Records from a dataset
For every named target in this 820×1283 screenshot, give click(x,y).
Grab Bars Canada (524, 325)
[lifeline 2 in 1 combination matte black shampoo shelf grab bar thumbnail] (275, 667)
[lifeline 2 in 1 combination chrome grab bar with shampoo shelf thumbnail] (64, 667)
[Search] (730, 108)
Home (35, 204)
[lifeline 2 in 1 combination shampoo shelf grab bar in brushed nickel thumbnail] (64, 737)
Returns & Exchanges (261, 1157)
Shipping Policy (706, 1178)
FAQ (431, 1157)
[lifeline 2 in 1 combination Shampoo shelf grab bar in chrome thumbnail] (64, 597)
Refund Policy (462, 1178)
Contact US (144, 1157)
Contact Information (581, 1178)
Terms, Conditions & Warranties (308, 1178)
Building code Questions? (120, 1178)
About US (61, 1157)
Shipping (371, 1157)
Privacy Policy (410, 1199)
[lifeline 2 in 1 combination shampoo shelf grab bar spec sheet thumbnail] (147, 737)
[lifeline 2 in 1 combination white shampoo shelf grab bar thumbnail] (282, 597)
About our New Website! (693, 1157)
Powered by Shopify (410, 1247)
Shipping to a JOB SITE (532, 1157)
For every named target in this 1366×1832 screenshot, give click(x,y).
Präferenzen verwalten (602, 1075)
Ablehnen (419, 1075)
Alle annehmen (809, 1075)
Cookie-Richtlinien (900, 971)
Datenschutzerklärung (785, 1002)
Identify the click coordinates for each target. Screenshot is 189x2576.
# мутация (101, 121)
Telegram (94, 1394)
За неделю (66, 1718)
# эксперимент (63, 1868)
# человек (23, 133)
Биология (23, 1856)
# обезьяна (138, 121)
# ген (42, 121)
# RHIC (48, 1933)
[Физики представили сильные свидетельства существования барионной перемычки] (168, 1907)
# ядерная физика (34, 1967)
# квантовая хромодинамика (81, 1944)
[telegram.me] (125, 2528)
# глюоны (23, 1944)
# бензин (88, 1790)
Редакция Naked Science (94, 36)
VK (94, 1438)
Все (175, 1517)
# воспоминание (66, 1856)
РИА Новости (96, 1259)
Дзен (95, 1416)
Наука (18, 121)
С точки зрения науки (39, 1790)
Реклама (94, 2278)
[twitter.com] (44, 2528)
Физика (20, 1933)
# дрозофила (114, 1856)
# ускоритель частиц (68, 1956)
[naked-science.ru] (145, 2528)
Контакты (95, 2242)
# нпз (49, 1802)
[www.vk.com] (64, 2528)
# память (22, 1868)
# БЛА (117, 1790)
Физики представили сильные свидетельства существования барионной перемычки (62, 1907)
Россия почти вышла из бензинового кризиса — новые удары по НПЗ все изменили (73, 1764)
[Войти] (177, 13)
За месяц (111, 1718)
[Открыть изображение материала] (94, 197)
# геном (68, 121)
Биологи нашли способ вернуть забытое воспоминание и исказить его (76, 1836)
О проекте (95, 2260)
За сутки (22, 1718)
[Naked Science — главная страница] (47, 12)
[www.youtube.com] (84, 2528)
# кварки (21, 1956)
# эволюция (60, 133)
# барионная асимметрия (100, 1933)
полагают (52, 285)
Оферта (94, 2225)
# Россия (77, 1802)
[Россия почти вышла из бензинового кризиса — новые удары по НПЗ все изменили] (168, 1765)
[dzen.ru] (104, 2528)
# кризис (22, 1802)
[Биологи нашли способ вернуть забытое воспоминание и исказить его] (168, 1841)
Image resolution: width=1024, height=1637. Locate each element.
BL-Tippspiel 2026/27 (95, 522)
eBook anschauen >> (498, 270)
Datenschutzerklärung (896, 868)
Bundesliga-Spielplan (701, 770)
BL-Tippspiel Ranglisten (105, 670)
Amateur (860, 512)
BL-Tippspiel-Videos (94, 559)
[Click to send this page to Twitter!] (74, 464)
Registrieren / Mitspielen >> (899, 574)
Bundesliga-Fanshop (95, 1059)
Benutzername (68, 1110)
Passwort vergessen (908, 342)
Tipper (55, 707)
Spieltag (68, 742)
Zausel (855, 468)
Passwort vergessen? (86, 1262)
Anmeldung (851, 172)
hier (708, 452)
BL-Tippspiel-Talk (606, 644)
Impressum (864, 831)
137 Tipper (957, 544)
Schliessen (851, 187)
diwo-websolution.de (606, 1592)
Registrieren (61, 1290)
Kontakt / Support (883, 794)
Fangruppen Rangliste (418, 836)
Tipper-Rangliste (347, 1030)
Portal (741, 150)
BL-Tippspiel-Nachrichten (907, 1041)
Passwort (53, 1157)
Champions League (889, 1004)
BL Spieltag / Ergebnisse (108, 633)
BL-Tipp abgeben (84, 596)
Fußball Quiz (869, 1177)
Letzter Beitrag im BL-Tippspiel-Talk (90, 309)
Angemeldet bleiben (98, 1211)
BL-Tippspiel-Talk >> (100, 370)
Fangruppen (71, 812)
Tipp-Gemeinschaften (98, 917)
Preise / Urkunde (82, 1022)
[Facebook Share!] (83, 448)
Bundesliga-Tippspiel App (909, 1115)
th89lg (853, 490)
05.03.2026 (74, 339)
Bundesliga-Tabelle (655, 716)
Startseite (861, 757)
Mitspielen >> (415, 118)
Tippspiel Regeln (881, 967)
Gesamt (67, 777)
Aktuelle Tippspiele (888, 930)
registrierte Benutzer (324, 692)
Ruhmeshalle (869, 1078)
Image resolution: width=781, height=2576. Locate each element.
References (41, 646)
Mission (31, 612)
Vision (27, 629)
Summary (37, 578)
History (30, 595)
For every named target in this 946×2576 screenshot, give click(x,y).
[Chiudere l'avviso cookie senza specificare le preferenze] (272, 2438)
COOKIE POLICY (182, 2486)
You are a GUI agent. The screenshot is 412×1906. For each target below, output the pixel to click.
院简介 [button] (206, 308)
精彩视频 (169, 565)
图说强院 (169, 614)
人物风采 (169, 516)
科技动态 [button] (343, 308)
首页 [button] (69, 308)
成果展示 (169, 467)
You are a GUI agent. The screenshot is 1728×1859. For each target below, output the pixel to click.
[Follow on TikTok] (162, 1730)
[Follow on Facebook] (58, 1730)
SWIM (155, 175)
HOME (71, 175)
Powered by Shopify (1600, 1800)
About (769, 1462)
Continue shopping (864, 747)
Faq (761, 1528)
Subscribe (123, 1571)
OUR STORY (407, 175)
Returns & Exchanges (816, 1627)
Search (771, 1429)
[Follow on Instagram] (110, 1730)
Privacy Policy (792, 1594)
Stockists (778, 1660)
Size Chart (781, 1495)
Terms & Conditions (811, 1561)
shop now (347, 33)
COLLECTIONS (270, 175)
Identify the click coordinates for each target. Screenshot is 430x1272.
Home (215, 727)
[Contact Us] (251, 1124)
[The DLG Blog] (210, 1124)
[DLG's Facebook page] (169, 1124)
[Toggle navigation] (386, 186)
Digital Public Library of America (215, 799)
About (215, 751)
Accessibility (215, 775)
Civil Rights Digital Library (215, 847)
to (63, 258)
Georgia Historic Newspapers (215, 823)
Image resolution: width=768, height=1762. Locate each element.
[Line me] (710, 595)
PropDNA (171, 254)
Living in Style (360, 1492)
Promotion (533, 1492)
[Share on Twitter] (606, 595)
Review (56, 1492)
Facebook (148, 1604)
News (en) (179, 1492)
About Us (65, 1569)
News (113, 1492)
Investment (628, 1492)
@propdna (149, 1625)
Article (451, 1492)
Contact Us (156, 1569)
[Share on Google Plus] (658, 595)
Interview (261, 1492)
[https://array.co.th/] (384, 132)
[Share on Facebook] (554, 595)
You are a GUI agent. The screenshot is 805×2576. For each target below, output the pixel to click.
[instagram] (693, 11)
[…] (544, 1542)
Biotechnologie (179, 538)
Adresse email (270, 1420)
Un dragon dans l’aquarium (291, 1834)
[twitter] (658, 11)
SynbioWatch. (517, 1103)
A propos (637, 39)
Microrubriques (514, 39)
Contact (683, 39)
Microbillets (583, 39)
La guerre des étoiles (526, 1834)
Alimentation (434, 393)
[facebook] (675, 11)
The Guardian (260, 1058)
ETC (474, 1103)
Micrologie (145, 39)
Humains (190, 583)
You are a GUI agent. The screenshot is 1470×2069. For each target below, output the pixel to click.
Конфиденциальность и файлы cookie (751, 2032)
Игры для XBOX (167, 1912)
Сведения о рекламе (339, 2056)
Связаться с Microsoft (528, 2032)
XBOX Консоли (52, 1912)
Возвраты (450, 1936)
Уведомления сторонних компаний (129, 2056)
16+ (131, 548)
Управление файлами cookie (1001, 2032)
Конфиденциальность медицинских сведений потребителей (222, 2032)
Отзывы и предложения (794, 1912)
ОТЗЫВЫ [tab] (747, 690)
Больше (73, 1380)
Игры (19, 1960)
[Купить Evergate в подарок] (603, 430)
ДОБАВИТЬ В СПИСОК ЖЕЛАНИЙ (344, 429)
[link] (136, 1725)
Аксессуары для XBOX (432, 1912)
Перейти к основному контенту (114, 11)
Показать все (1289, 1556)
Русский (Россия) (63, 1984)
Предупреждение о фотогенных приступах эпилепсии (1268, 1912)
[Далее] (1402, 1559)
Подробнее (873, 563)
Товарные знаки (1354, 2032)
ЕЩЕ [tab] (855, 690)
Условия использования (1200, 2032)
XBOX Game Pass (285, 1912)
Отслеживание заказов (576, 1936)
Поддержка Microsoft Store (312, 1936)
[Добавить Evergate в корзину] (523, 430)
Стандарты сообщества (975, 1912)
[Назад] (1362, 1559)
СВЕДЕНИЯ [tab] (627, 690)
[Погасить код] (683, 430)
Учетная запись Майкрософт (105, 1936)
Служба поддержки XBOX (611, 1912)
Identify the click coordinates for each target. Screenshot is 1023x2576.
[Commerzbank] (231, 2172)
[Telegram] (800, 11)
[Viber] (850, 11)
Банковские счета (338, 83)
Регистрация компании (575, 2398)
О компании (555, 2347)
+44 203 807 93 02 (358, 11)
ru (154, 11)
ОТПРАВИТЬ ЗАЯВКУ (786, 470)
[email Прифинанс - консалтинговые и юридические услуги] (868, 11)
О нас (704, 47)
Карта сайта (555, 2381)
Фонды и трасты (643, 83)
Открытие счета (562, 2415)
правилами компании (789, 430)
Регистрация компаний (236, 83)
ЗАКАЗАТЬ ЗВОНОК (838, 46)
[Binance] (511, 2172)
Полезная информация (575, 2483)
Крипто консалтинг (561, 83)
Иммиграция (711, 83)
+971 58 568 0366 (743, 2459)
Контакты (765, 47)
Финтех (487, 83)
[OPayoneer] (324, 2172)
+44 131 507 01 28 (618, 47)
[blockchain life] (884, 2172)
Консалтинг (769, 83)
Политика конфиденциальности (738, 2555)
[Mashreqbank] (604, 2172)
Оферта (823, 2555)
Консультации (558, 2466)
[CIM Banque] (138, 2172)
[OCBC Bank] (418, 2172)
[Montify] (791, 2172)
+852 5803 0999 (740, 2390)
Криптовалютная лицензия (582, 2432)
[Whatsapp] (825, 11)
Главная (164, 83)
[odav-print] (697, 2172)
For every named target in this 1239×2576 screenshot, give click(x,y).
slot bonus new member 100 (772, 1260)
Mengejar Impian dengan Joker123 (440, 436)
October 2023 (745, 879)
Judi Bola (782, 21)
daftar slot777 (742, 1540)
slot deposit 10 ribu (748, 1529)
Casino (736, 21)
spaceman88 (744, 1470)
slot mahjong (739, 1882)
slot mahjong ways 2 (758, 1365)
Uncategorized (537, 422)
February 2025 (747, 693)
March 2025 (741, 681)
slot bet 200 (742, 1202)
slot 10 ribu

_Required action:_
Given the records above, return exactly the lines starting at the line containing "You are a GUI agent. The screenshot is 805×2576." and ending at the line containing "Игры для XBOX (167, 1912)", including both.

_Your solution:_
You are a GUI agent. The screenshot is 805×2576. For each target below, output the pixel to click.
[instagram] (693, 11)
[…] (544, 1542)
Biotechnologie (179, 538)
Adresse email (270, 1420)
Un dragon dans l’aquarium (291, 1834)
[twitter] (658, 11)
SynbioWatch. (517, 1103)
A propos (637, 39)
Microrubriques (514, 39)
Contact (683, 39)
Microbillets (583, 39)
La guerre des étoiles (526, 1834)
Alimentation (434, 393)
[facebook] (675, 11)
The Guardian (260, 1058)
ETC (474, 1103)
Micrologie (145, 39)
Humains (190, 583)
You are a GUI agent. The screenshot is 1470×2069. For each target below, output the pixel to click.
Конфиденциальность и файлы cookie (751, 2032)
Игры для XBOX (167, 1912)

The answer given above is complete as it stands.